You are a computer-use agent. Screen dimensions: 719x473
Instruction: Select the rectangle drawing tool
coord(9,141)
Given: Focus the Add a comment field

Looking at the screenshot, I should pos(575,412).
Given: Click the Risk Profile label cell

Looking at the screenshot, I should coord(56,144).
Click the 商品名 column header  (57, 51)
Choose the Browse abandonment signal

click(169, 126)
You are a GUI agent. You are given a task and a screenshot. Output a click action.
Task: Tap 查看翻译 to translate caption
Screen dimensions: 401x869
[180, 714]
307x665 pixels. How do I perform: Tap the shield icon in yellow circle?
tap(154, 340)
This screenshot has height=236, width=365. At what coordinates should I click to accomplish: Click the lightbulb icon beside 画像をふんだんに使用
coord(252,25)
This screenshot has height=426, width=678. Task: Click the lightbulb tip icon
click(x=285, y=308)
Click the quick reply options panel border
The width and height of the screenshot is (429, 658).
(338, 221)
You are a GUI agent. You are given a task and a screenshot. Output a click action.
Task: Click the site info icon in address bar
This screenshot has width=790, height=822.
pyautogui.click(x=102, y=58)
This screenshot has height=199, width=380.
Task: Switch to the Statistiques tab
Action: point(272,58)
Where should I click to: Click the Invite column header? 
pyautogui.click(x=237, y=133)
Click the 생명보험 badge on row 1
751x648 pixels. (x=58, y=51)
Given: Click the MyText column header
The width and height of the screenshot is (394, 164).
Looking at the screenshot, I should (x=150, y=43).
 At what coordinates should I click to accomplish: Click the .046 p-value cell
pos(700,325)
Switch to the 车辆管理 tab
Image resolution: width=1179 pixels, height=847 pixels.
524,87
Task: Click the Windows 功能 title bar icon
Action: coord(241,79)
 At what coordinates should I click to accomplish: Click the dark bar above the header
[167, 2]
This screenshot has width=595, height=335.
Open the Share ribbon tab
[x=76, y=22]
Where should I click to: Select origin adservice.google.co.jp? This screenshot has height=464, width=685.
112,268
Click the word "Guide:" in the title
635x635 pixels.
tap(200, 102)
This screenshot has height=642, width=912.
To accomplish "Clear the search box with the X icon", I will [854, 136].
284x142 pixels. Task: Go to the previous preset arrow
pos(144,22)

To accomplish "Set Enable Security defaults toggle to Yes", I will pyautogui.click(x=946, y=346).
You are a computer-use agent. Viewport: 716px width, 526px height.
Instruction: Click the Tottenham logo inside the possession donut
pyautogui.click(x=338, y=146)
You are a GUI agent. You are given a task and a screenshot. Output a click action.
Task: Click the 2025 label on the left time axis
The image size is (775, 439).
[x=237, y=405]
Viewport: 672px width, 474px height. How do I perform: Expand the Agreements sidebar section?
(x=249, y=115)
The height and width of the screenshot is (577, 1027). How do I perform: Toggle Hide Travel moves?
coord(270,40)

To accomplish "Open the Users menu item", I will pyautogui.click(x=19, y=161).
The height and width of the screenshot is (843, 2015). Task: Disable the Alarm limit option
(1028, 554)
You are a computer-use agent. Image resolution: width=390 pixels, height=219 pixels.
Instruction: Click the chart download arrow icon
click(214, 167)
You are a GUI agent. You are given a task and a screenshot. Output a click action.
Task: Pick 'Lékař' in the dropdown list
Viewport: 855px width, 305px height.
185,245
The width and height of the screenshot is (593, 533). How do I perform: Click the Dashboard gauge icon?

────────────────────

Beginning with the first line of the records above, reproduce each line exactly, ending at the line that contains "Task: Click the site info icon in address bar", and leave out everything else.

You are a computer-use agent. Screen dimensions: 719x473
Instruction: Select the rectangle drawing tool
coord(9,141)
Given: Focus the Add a comment field

Looking at the screenshot, I should pos(575,412).
Given: Click the Risk Profile label cell

Looking at the screenshot, I should coord(56,144).
Click the 商品名 column header  (57, 51)
Choose the Browse abandonment signal

click(169, 126)
You are a GUI agent. You are given a task and a screenshot. Output a click action.
Task: Tap 查看翻译 to translate caption
Screen dimensions: 401x869
[180, 714]
307x665 pixels. How do I perform: Tap the shield icon in yellow circle?
tap(154, 340)
This screenshot has height=236, width=365. At what coordinates should I click to accomplish: Click the lightbulb icon beside 画像をふんだんに使用
coord(252,25)
This screenshot has height=426, width=678. Task: Click the lightbulb tip icon
click(x=285, y=308)
Click the quick reply options panel border
The width and height of the screenshot is (429, 658).
(338, 221)
You are a GUI agent. You are given a task and a screenshot. Output a click action.
Task: Click the site info icon in address bar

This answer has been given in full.